Q2.「版画」と「装幀挿画」を手掛ける時の違いを教えて下さい
版画はあくまで創りたいものを創りたい時に創ることにしています。それに比べ本の仕事は、発注者がいて、明確な目的があります。そこが違うとはいえ、私は元々ものを創る動機が外在するタイプなのでテキストからの刺激に反応して制作するのは楽しいです。Q3.版画でしか表現できないものとは何ですか?
オリジナルが、極小のメディアとして複数が同じ存在感で成立している「版」という表現が好きです。タブローのような何処までも個に収斂していくものより社会に向かって開いている感じに安心感を覚えます。
Q4.「版画」を続けている理由などあれば教えて下さい
装幀挿画、演劇宣伝美術、ルポライトなどいろいろ手掛けていますが、版画はいちばん自分の素の部分が出せるものだと思っています。グラフィックデザインをするときも自然に版画の手順に従っています。版画を続けていることに理由があるとすれば、自分の嗜好の確認のためということでしょうか。
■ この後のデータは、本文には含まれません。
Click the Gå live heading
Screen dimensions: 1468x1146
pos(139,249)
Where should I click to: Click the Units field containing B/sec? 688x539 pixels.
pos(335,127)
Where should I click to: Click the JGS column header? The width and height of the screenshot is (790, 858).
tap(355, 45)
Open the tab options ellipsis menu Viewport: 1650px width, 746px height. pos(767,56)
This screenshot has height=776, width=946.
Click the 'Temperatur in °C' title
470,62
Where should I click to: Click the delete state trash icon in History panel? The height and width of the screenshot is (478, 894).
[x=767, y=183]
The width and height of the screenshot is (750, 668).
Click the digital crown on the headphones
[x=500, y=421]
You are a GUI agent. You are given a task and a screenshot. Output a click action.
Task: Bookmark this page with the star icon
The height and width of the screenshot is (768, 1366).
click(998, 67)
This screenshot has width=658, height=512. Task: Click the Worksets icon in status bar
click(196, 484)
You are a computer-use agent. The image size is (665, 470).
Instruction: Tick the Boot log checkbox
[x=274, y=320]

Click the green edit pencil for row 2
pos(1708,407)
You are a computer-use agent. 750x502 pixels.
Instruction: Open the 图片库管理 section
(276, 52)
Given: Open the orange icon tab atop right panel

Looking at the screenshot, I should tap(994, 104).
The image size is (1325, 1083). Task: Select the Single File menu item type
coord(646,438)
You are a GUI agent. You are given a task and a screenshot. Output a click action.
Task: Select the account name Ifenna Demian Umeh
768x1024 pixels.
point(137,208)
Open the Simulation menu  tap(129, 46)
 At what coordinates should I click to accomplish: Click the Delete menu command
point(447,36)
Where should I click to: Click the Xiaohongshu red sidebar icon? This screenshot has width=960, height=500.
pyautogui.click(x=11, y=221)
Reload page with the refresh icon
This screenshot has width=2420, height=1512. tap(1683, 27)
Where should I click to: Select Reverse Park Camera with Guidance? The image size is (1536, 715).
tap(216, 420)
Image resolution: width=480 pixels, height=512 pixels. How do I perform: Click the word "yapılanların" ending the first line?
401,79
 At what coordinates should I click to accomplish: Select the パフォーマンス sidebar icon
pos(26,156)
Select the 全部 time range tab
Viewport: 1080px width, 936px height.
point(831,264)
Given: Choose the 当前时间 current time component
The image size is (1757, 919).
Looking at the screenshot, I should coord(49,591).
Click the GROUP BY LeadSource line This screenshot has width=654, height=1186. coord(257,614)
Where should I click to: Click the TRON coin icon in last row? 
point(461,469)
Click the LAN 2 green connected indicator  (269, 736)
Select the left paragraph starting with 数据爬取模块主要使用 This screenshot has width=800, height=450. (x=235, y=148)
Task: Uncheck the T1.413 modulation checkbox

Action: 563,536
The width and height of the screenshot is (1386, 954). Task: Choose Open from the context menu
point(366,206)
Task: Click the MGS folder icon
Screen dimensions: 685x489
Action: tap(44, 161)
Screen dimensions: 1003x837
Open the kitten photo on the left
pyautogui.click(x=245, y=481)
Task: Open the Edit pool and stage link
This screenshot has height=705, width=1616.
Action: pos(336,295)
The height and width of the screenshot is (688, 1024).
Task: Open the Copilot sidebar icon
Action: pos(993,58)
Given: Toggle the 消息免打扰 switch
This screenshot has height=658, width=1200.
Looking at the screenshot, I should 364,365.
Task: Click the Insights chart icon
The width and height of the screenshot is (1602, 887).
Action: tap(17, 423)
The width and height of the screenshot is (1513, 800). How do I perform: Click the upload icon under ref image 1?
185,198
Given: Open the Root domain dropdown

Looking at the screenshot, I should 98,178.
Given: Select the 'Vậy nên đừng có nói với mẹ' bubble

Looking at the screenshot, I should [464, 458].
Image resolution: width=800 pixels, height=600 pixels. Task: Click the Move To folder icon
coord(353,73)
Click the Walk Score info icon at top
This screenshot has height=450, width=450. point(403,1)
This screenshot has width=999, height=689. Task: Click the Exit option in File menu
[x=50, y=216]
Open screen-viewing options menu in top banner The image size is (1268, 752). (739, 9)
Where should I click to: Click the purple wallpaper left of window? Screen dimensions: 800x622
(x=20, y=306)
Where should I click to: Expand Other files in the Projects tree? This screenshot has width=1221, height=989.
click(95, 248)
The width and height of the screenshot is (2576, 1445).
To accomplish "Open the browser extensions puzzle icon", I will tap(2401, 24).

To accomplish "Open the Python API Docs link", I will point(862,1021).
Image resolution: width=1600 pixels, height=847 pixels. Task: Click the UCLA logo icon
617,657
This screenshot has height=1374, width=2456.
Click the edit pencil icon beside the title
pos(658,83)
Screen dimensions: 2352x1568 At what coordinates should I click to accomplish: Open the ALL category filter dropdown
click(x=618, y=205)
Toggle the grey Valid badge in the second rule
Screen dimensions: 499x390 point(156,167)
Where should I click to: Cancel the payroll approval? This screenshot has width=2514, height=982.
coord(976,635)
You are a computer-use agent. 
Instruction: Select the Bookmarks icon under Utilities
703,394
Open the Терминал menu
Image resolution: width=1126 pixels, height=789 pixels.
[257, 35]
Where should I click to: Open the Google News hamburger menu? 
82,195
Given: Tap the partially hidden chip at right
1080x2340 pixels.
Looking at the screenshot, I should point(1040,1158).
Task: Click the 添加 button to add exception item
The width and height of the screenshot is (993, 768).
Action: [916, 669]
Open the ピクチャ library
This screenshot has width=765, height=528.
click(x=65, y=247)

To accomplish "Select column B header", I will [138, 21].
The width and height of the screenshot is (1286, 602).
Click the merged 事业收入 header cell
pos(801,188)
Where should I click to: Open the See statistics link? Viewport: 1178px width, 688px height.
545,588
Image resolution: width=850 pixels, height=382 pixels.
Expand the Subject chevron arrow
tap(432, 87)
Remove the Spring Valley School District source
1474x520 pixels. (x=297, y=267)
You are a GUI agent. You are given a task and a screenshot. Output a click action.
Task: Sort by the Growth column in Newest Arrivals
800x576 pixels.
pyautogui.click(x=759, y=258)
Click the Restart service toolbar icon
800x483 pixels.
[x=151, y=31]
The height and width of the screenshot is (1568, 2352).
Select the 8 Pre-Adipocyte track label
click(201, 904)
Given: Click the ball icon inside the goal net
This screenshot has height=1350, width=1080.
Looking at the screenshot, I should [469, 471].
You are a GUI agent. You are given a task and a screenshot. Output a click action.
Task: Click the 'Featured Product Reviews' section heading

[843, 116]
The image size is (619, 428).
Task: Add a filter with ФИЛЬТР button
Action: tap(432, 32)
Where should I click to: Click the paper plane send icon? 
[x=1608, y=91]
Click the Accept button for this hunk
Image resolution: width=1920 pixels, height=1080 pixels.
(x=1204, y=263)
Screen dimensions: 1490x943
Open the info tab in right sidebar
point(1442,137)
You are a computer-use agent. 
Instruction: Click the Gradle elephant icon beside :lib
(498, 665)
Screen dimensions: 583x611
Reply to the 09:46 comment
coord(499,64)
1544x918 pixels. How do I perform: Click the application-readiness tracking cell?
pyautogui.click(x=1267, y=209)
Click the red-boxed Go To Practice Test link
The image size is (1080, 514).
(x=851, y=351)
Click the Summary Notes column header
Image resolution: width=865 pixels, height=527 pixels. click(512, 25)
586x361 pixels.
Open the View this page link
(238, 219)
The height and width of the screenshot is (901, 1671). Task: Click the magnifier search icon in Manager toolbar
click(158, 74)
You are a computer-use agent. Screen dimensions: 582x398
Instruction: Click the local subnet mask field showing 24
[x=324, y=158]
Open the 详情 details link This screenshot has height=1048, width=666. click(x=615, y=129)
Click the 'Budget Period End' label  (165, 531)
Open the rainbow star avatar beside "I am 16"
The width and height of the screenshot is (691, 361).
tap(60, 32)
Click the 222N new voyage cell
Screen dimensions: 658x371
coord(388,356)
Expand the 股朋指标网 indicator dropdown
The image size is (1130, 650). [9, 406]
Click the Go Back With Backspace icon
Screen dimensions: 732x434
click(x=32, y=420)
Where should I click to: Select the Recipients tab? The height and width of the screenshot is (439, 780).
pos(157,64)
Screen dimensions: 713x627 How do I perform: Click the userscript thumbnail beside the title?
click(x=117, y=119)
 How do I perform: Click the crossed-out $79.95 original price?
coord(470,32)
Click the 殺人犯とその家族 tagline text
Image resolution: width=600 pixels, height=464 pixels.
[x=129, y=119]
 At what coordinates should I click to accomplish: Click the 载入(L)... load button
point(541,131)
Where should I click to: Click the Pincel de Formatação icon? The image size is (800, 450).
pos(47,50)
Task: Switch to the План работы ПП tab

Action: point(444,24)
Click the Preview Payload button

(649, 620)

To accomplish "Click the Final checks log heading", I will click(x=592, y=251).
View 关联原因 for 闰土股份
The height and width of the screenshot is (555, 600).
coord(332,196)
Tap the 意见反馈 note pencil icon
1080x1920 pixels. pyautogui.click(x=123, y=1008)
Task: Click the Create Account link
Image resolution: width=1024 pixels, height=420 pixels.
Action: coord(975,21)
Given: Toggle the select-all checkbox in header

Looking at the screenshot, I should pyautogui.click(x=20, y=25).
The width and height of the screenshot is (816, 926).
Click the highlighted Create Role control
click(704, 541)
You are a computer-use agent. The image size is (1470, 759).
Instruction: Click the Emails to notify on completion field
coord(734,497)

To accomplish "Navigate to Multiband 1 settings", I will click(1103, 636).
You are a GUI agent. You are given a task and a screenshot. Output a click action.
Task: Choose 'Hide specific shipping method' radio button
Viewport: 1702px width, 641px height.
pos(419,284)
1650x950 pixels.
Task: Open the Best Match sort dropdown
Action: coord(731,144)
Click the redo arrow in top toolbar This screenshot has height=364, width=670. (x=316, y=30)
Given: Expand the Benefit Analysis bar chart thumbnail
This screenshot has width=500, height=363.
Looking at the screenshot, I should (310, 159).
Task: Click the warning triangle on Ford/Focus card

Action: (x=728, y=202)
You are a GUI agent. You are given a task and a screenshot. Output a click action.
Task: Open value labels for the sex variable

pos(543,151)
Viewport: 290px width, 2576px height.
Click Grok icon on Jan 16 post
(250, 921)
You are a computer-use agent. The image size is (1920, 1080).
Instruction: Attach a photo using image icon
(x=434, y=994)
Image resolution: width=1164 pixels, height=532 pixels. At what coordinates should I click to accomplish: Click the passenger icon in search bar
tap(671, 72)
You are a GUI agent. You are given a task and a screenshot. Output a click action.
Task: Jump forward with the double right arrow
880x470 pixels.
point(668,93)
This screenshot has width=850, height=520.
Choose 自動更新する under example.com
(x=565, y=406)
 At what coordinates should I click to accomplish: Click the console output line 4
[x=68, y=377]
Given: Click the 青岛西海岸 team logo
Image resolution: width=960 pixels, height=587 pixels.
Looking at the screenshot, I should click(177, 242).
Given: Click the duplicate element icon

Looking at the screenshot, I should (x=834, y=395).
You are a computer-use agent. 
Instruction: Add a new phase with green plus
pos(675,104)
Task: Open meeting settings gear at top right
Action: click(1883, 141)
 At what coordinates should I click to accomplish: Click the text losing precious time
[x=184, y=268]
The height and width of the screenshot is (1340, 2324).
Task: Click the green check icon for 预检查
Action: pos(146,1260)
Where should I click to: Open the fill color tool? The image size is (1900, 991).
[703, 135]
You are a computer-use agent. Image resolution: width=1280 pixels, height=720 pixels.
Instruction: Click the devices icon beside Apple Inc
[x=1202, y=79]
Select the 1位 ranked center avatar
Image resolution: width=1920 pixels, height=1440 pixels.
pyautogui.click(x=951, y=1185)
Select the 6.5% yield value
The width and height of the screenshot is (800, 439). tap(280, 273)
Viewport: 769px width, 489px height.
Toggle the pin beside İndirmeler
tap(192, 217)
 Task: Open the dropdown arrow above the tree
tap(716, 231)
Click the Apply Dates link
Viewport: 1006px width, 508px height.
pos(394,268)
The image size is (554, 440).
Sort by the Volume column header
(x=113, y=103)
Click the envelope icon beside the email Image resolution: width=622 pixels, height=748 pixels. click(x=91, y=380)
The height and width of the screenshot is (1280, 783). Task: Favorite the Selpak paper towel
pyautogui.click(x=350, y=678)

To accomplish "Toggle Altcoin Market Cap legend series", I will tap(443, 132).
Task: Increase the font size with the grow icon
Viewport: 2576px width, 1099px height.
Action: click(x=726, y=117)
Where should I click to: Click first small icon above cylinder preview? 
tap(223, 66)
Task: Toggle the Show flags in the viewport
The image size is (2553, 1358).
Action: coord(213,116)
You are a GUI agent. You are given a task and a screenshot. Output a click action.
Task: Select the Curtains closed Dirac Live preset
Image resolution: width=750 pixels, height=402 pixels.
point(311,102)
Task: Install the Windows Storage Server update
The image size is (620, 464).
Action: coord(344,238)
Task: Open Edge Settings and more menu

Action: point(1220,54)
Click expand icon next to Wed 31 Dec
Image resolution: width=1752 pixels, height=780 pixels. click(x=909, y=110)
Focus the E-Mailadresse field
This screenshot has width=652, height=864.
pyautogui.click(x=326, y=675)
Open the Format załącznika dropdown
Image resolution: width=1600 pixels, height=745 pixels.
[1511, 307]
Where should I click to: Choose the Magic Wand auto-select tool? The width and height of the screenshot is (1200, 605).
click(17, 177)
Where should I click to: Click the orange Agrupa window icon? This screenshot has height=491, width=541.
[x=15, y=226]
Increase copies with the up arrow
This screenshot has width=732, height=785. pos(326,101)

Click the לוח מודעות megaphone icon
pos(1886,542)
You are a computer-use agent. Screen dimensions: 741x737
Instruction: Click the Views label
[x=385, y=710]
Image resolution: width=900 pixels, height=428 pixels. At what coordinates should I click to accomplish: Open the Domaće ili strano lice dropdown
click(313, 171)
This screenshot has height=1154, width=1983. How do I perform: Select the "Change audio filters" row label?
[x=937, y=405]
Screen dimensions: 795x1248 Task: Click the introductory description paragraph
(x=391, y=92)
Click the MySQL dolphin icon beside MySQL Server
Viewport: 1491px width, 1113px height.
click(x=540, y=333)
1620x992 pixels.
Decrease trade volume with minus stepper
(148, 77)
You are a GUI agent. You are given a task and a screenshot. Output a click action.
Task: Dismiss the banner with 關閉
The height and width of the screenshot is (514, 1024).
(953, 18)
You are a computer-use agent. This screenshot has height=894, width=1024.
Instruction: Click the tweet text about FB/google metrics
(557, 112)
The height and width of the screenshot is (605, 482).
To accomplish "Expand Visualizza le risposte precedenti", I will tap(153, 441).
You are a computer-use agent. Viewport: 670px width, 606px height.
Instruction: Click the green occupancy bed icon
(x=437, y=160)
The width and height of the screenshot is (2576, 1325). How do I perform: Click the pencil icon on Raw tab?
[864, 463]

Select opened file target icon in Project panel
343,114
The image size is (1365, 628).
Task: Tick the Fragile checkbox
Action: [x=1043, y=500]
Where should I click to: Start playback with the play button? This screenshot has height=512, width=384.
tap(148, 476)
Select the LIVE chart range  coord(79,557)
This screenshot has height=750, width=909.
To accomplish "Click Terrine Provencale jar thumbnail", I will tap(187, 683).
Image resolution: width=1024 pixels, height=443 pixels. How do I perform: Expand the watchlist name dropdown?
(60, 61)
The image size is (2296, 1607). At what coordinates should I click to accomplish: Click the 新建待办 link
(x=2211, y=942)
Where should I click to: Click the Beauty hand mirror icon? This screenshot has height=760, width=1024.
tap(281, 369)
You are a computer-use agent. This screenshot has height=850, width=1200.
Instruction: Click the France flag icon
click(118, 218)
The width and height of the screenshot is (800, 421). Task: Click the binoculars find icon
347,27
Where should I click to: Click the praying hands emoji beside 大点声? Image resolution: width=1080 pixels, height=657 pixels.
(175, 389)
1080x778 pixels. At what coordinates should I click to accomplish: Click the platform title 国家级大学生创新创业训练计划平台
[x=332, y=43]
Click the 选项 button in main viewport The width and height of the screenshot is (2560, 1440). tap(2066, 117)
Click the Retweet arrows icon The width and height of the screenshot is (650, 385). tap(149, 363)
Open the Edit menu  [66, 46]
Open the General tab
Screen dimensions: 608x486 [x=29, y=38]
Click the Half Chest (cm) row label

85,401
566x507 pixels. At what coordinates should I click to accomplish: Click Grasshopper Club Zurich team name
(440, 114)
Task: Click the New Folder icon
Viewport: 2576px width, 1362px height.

Q5.版画家を目指す人達にアドバイスなどお願いします。
内なる志向の赴くままに表現の可能性を広げていけばよいと思います。そして、それを発表し続けることです。私はこれまで自分の作家としての先行きにはっきりしたビジョンや戦略を持たないで来ました。ひたすら創って、出来たら人に見せてを繰り返すばかりだったのです。そんな迂遠なやり方でも時には目が開かれる出会いやうれしいチャンスが訪れることがあり、何とか続けてこられました。「鑑賞者を得てはじめて作品は完成する」との言葉通りだと思います。